In view of the purpose and language of the Constitution, we regard the words employed, in this section of the general law as meaning that cities may determine the time and manner of nominating and electing justices of the peace. If such authority may be delegated by the legislature to cities, wé regard this as a sufficient delegation of authority. .
Assuming that justices of the peace are an integral part of the judicial system of the State, they are nevertheless local officers and their selection is matter purely of local concern. No one excepting those directly charged with their nomination and election have any possible interest in the subject of when or how their selection shall be brought about. We find sanction for the delegation to the city o"f the power to fix the time of their selection in the provisions of section 21, article 8, of the Constitution.
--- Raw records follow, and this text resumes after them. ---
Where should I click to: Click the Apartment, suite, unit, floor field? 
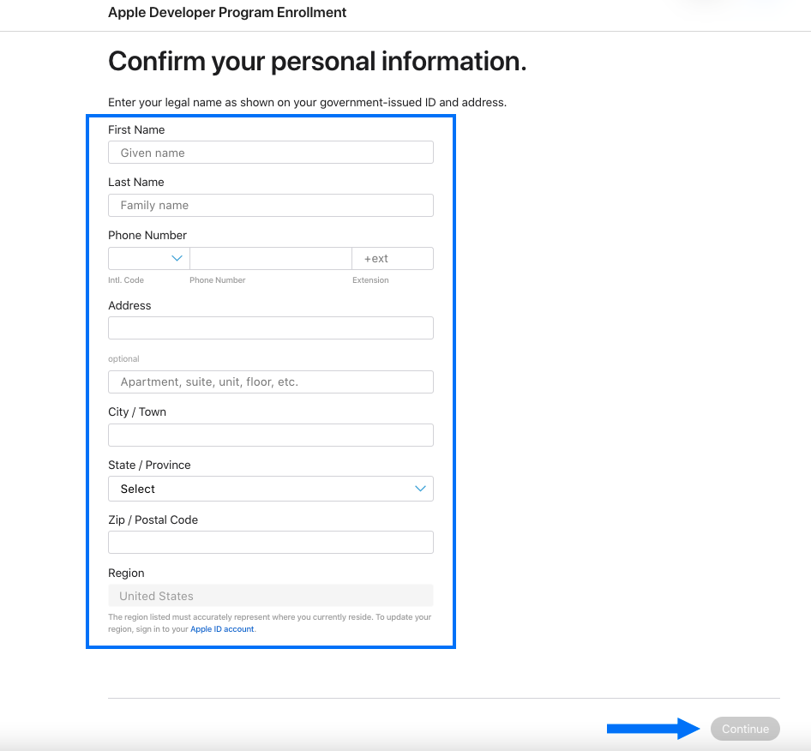[x=270, y=382]
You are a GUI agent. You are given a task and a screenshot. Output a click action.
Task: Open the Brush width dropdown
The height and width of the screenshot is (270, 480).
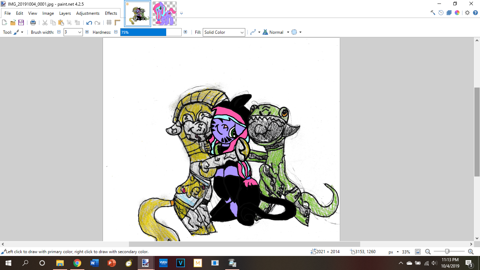coord(80,32)
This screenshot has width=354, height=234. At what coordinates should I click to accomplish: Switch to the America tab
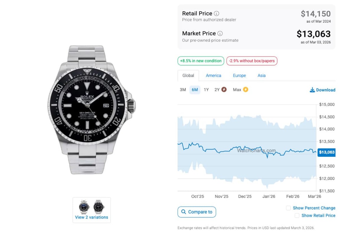click(x=214, y=75)
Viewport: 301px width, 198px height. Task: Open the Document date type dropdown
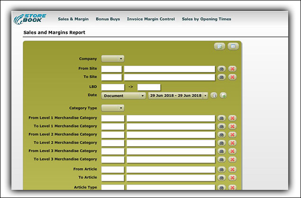[123, 96]
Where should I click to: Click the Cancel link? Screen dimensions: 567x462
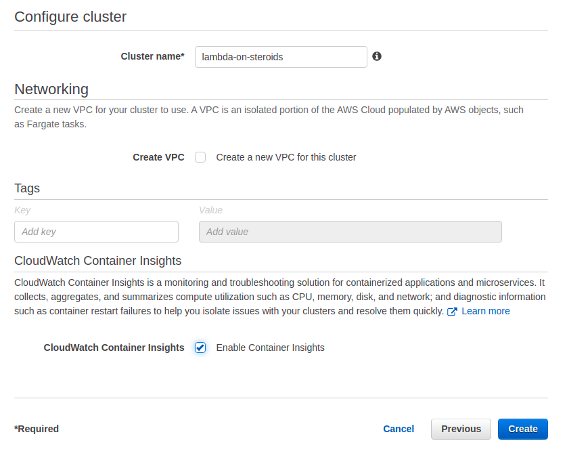[x=399, y=429]
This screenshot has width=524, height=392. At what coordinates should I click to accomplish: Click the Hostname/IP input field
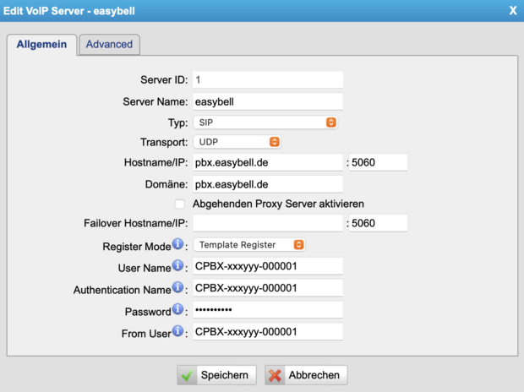point(267,162)
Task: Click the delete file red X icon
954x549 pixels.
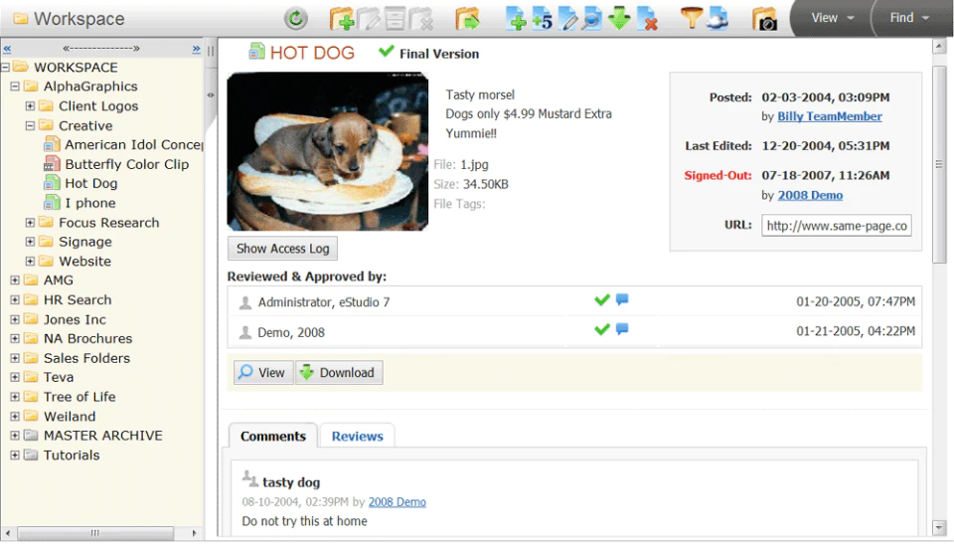Action: pos(647,19)
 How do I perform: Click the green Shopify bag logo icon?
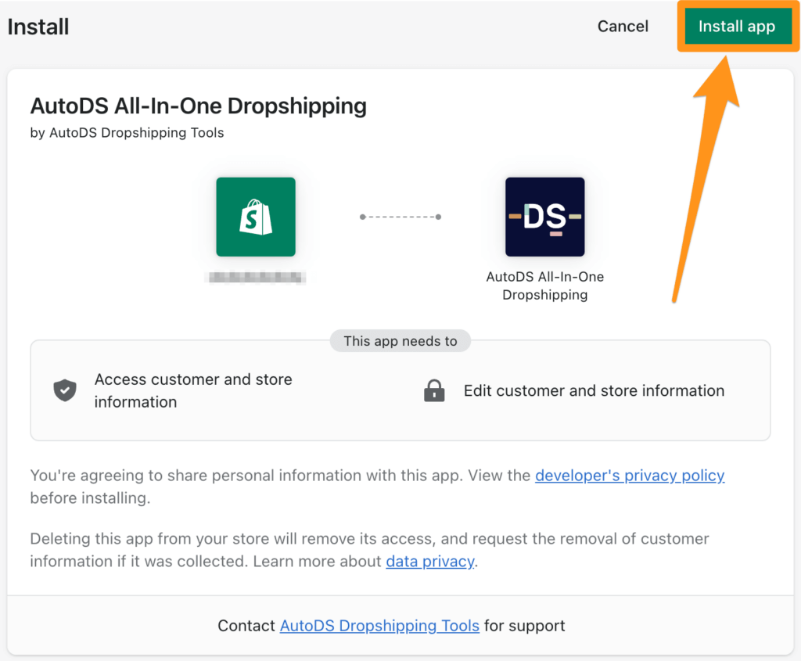coord(256,217)
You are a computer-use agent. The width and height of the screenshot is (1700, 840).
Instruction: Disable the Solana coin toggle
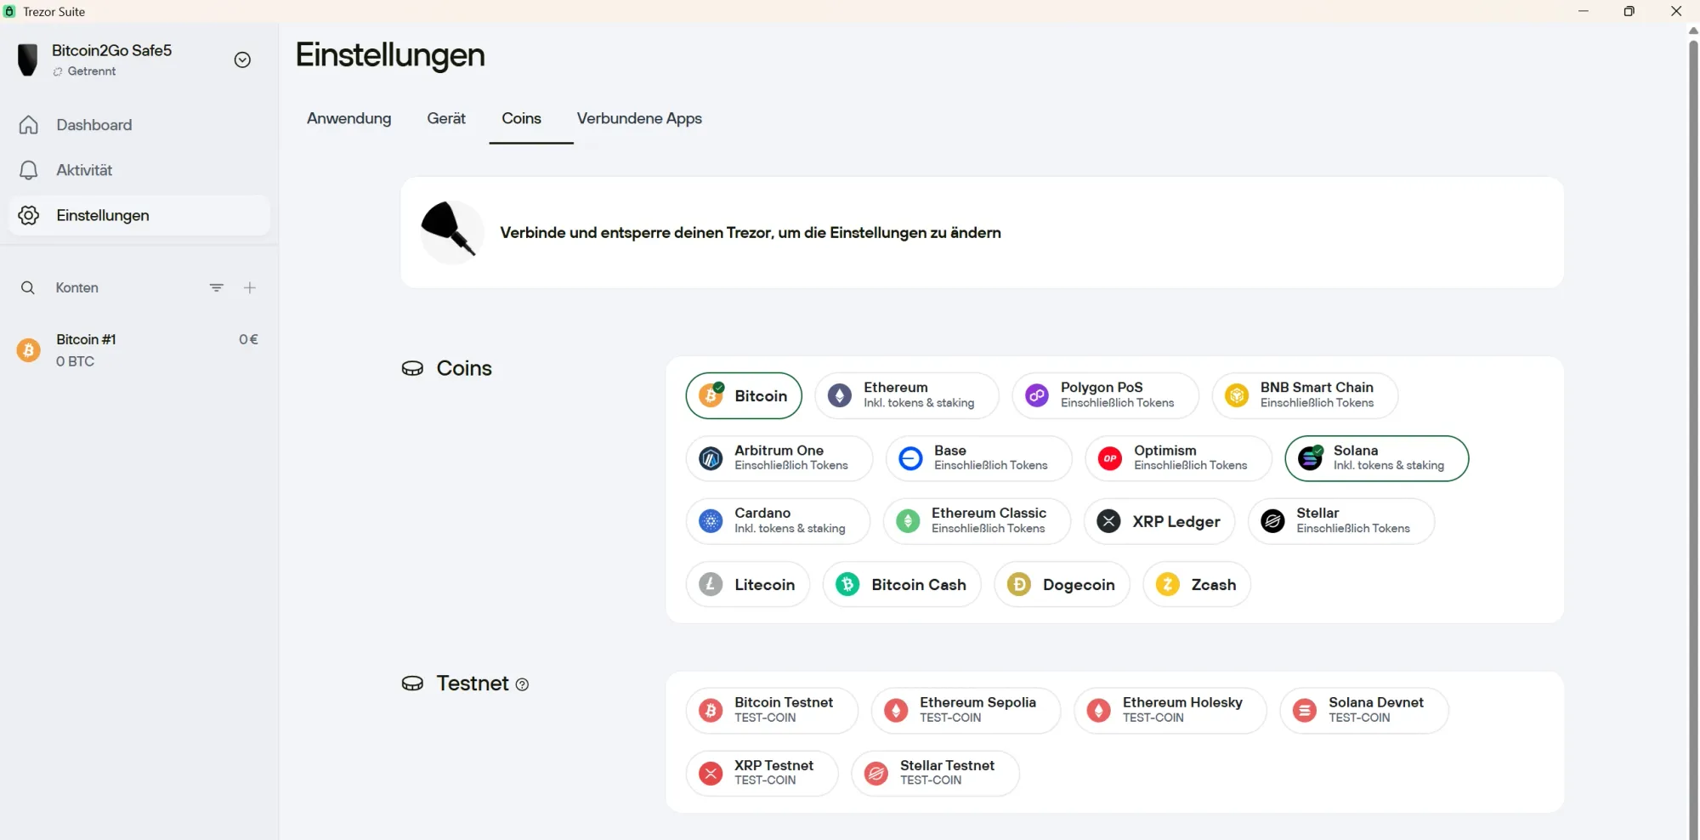1376,458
It follows that judgment of ouster must be entered.
Concurrence Opinion
I am not persuaded that the term “general election” found in section 27 of Act No. 475, Local Acts 1908, has reference solely to the general election mentioned in section 2 of the act. Section 2 by its express language provides for the election of justices of the peace:
*413 “At the general election held in November, in the year nineteen hundred and four, and every two years hereafter.”
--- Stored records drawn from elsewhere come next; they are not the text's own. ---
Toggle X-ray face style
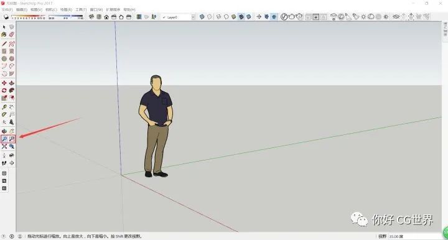448x240 pixels. (202, 17)
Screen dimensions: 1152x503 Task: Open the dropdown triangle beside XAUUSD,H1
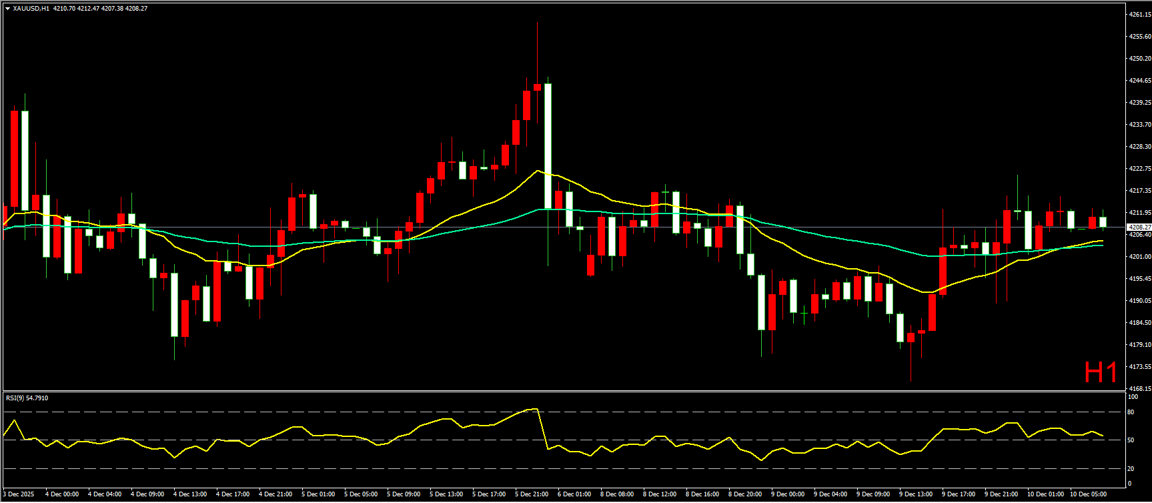coord(7,9)
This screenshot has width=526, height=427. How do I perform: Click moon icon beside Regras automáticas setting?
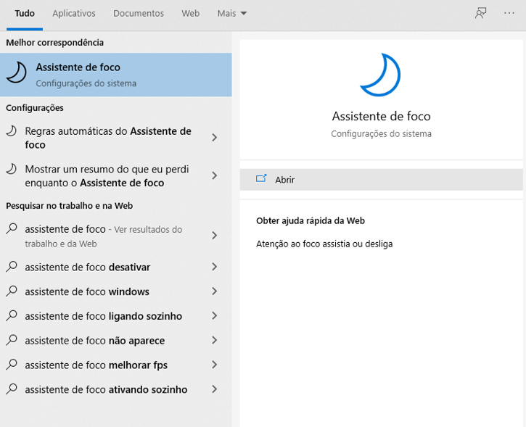(x=12, y=131)
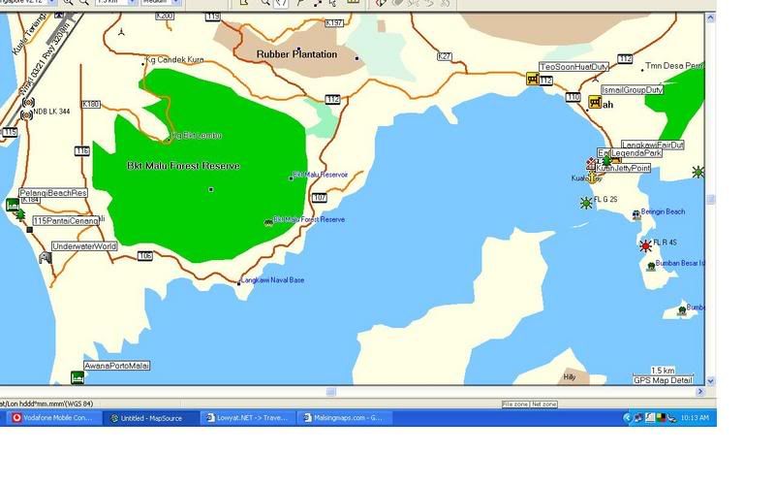This screenshot has height=485, width=775.
Task: Click the KuahJettyPoint anchor icon
Action: click(593, 178)
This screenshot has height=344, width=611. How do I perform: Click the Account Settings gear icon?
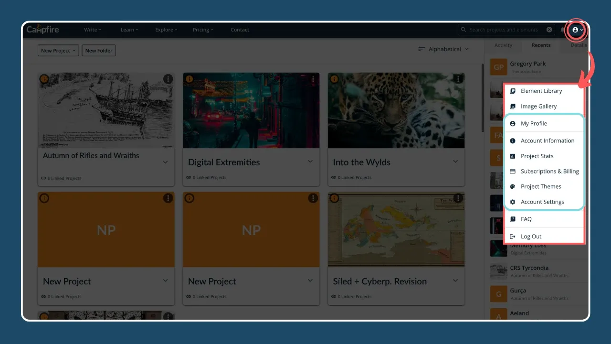513,202
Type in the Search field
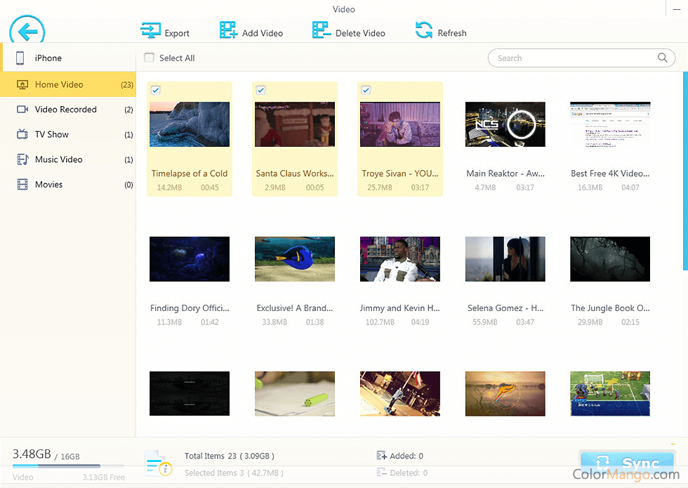 point(572,58)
Section 27 authorizes the common council to fill a vacancy in the office of the justice of the peace, “until the next general election,” and does not limit the term “general election” to the general election held in November of the even years as does section 2. The office in question is a judicial one, and I am impressed that the election held April 7, 1919, at which Justices of the Supreme Court, regents of the university and other State officers were elected was a “general election” for the election of judicial officers. People v. Burch, 84 Mich. 408, 417. Respondent’s appointive term, in my judgment, expired on this date. For this reason
I concur in the judgment of ouster.
Concurrence Opinion
I concur with Justice Ostrander upon the main question involved, but agree with Justice Fellows that the spring election of 1919 was a general election.